═══ Records provided ═══
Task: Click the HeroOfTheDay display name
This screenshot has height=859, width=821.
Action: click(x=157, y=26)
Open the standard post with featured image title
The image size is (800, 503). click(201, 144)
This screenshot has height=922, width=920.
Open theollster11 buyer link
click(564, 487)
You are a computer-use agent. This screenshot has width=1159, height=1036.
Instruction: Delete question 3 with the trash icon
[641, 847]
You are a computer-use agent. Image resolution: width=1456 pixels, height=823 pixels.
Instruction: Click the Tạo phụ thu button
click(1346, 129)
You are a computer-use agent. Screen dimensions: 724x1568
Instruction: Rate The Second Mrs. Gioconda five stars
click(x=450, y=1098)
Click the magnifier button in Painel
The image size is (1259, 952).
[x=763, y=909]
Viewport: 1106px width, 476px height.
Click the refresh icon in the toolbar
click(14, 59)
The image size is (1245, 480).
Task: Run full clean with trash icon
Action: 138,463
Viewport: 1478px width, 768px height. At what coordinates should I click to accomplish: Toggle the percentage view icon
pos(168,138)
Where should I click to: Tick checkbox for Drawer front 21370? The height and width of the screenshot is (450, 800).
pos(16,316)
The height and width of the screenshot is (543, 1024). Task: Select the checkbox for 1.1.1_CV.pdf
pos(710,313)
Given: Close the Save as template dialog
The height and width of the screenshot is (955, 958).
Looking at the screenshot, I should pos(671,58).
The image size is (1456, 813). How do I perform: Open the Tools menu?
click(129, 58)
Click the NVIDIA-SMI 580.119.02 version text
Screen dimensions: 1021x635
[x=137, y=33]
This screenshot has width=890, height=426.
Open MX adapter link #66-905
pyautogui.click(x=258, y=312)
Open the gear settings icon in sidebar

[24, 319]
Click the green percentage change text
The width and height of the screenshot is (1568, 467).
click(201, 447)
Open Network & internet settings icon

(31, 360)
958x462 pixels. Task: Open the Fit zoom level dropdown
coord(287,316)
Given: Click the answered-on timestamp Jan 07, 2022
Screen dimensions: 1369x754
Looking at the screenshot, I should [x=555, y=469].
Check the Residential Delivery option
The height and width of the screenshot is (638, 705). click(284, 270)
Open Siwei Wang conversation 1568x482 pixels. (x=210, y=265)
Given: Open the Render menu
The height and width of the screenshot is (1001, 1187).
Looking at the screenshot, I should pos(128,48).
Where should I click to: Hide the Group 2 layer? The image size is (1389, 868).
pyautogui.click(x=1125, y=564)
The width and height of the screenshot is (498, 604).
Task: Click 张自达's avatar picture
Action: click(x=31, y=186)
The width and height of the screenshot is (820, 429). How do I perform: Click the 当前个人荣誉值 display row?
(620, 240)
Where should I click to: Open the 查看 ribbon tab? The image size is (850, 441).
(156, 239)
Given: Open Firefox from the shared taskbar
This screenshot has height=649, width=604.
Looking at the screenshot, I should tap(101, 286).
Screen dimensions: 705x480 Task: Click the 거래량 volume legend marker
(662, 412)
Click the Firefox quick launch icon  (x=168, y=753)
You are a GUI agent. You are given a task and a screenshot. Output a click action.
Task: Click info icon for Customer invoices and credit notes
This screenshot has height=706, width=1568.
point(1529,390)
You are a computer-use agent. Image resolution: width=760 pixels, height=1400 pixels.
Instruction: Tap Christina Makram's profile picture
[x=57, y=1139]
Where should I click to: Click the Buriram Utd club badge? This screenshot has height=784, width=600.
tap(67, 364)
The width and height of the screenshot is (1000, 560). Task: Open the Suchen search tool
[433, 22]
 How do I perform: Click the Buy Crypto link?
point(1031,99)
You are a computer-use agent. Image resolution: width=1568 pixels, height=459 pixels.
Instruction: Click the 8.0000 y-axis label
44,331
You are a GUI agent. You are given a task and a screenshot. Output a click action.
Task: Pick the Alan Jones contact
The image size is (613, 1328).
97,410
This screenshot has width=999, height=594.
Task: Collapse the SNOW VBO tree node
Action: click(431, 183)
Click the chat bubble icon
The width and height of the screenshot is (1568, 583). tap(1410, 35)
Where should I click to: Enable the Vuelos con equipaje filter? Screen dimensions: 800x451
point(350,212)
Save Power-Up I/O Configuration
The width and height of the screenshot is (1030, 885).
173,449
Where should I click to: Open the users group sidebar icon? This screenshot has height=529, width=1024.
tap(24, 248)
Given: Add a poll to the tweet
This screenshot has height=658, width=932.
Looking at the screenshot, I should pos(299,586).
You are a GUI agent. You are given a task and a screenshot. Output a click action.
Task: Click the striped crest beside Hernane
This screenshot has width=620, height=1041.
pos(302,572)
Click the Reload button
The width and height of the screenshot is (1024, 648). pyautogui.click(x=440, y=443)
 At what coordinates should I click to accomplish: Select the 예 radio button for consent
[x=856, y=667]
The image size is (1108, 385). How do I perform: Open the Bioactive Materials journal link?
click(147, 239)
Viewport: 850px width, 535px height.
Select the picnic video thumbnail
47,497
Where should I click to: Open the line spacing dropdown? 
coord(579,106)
═══
#### Task to carry out
Your task for the entries above: copy exactly the span starting with the line with "The width and height of the screenshot is (1000, 560)." and going on through the line with "Save Power-Up I/O Configuration", both lines included, and nothing else.

#### Task result
The width and height of the screenshot is (1000, 560). Task: Open the Suchen search tool
[433, 22]
 How do I perform: Click the Buy Crypto link?
point(1031,99)
You are a computer-use agent. Image resolution: width=1568 pixels, height=459 pixels.
Instruction: Click the 8.0000 y-axis label
44,331
You are a GUI agent. You are given a task and a screenshot. Output a click action.
Task: Pick the Alan Jones contact
The image size is (613, 1328).
97,410
This screenshot has width=999, height=594.
Task: Collapse the SNOW VBO tree node
Action: click(431, 183)
Click the chat bubble icon
The width and height of the screenshot is (1568, 583). tap(1410, 35)
Where should I click to: Enable the Vuelos con equipaje filter? Screen dimensions: 800x451
point(350,212)
Save Power-Up I/O Configuration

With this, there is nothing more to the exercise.